1. Construct a data chart of two separate model populations for comparison by coin flipping with ten groups of ten for each chart labeled population A or B.
2. Determine the ratio by comparing the amount of heads for sample A to the amount of heads for sample B.
3. In the first comparative test continue to add number of heads from each set cumulatively for each as two separate populations and divide the results from Sample B into A to get the comparative ratios; i.e., compare 10:10, 20:20, etc., until 100 datum are compared. Examine whether H0: u1 = u2.

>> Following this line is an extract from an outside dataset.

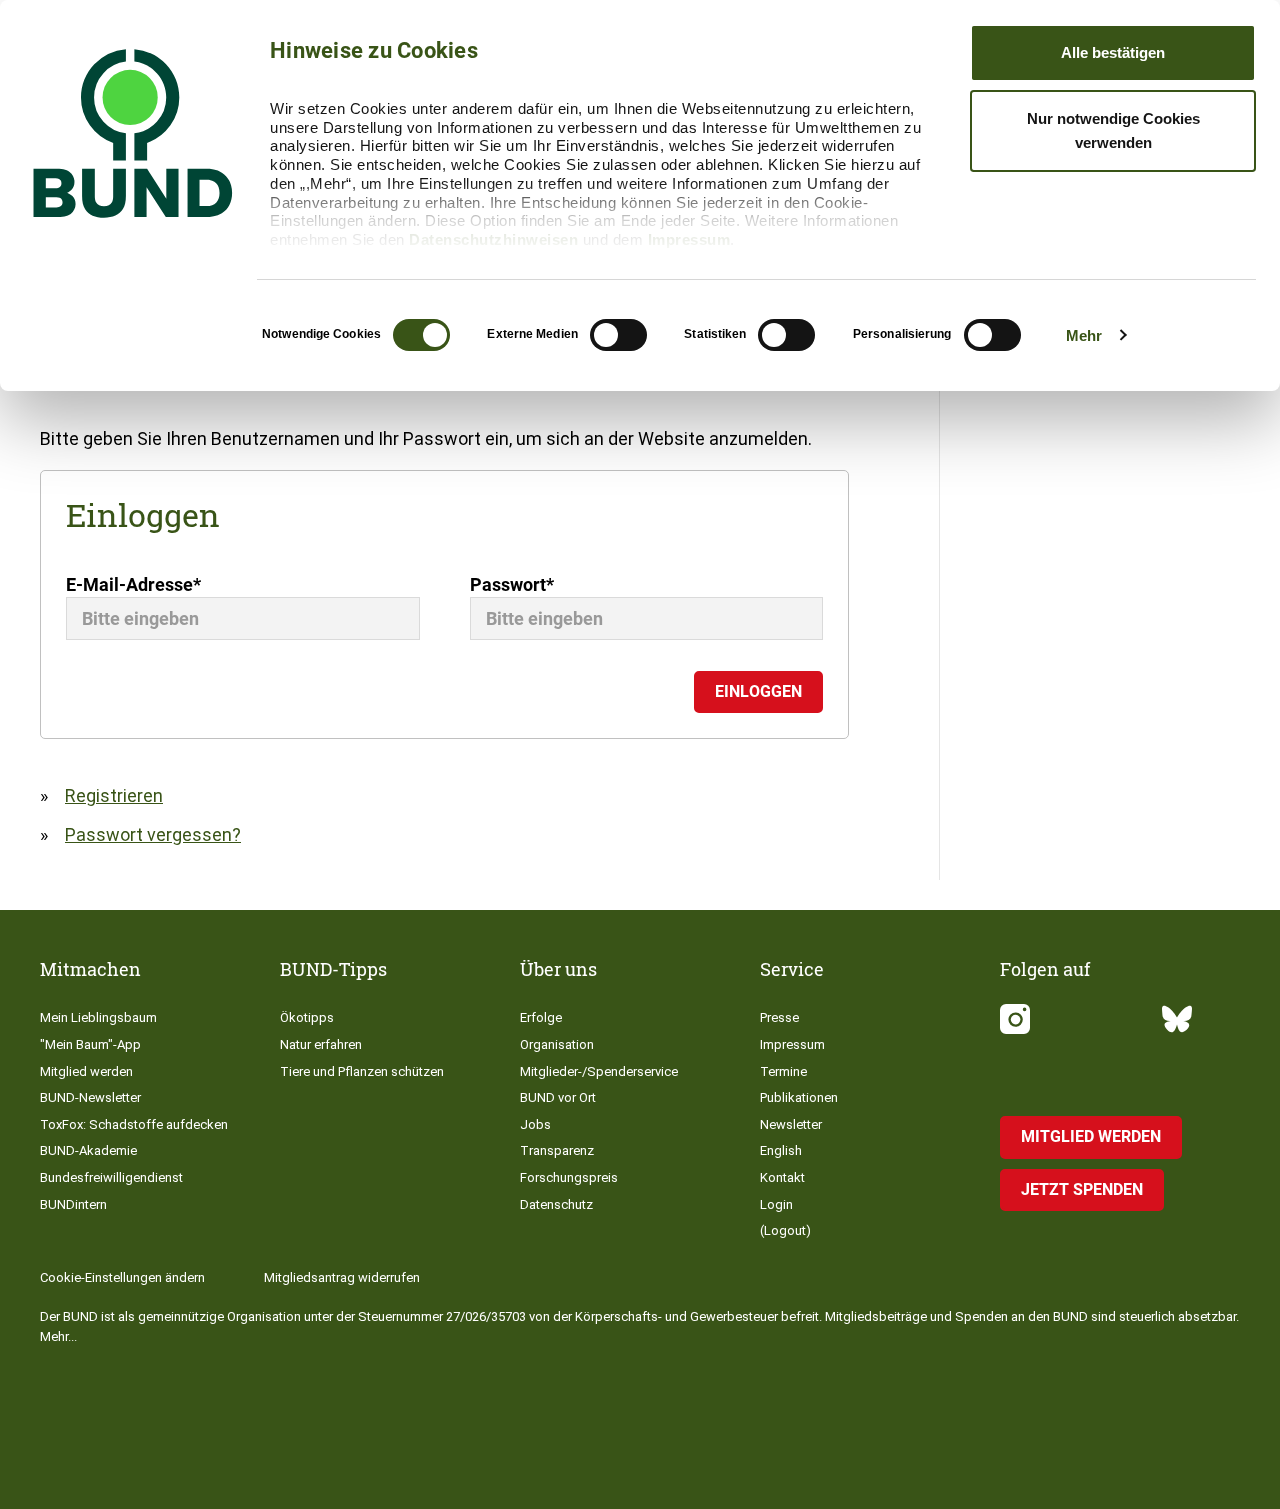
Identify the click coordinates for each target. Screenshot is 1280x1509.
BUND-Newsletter (90, 1097)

4. In the second comparative test, individual groups of 10 datum are compared to the larger population of 100 datum. Examine whether H0: u1 = u2.
PHASE I Test POPULATION A versus POPULATION B
SET 1 2 3 4 5 6 7 8 9 10
RATIO 1: 0.8 1.0 1.0 0.9 0.9 0.9 0.9 0.9 0.9 0.978
PHASE II Test POPULATION A mean versus POPULATION B
SET 1 2 3 4 5 6 7 8 9 10
RATIO 1: 0.9 1.1 1.3 0.7 0.9 0.9 0.9 1.1 1.1 1.11
I was trying to determine what the minimum comparative population sizes would have to be to get validation of the null hypothesis H0: u1 = u2. My results indicated that I was near that 1:1 ratio, but never truly achieved it.
In the phase II aspect of the study I compared two populations: one very small and one very large. I found out that population means of 10 datum or less may not be valid for comparison against larger population means.
This Mathematical project examines the statistical validity of very small population groups versus larger ones with the null hypothesis.